Defining the Relative Role of Insulin Clearance in Early Dysglycemia in Relation to Insulin Sensitivity and Insulin Secretion: The Microbiome and Insulin Longitudinal Evaluation Study (MILES)

Abstract

Insulin resistance and insufficient insulin secretion are well-recognized contributors to type 2 diabetes. A potential role of reduced insulin clearance has been suggested, but few studies have investigated the contribution of insulin clearance while simultaneously examining decreased insulin sensitivity and secretion. The goal of this study was to conduct such an investigation in a cohort of 353 non-Hispanic White and African American individuals recruited in the Microbiome and Insulin Longitudinal Evaluation Study (MILES).
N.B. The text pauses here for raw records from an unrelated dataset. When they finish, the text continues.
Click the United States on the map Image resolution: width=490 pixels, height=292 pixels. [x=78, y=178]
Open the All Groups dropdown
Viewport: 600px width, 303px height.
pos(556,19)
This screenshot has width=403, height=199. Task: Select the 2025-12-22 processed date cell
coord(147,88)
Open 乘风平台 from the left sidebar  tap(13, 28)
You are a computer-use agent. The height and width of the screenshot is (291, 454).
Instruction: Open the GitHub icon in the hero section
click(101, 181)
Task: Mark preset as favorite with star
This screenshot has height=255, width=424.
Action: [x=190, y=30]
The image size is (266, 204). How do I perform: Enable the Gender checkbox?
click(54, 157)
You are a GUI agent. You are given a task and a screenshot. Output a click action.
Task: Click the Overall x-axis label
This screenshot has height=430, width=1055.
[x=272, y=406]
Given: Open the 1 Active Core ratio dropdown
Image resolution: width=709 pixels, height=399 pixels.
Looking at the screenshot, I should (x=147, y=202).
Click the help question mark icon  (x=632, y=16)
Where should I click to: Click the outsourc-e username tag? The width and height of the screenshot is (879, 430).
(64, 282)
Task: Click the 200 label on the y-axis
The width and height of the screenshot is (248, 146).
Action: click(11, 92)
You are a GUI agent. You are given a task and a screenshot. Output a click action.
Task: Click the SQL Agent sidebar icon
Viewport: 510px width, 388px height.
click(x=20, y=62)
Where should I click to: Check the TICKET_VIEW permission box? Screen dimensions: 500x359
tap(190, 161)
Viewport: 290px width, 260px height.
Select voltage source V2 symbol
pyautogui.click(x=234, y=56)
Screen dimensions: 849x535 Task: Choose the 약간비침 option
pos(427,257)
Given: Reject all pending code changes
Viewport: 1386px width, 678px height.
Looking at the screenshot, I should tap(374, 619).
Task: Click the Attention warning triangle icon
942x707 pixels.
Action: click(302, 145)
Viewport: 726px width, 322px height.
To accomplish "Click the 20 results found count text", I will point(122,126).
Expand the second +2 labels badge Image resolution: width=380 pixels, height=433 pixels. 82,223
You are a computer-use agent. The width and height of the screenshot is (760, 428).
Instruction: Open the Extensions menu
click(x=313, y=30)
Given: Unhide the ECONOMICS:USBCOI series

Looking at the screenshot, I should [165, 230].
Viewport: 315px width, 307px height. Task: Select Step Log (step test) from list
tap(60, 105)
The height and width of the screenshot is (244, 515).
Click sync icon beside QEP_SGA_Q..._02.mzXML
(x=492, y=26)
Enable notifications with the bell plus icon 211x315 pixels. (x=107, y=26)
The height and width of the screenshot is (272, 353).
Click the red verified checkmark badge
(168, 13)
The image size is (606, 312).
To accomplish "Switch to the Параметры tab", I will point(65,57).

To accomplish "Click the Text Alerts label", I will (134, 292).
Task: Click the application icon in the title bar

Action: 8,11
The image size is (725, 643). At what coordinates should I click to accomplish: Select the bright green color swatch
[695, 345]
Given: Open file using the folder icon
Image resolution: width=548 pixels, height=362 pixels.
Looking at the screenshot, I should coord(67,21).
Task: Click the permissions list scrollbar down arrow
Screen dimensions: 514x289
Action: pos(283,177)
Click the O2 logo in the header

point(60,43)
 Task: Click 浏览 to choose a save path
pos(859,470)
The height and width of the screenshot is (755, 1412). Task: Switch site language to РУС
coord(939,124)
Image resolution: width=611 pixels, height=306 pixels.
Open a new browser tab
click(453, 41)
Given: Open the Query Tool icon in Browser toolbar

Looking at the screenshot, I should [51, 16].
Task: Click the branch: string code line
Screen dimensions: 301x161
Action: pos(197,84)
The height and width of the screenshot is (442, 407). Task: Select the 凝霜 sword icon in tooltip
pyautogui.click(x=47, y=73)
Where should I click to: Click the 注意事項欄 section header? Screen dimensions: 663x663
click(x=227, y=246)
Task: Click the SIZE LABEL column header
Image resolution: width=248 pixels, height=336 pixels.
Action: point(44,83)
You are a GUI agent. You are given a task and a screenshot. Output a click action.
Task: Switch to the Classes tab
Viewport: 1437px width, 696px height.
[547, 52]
Participants underwent oral glucose tolerance tests from which insulin sensitivity, insulin secretion, insulin clearance, and disposition index were calculated. Regression models examined the individual and joint contributions of these traits to early dysglycemia (prediabetes or newly diagnosed diabetes). In separate models, reduced insulin sensitivity, reduced disposition index, and reduced insulin clearance were associated with dysglycemia. In a joint model, only insulin resistance and reduced insulin secretion were associated with dysglycemia. Models with insulin sensitivity, disposition index, or three insulin traits had the highest discriminative value for dysglycemia (area under the receiver operating characteristics curve of 0.82 to 0.89). These results suggest that in the race groups studied, insulin resistance and compromised insulin secretion are the main independent underlying defects leading to early dysglycemia.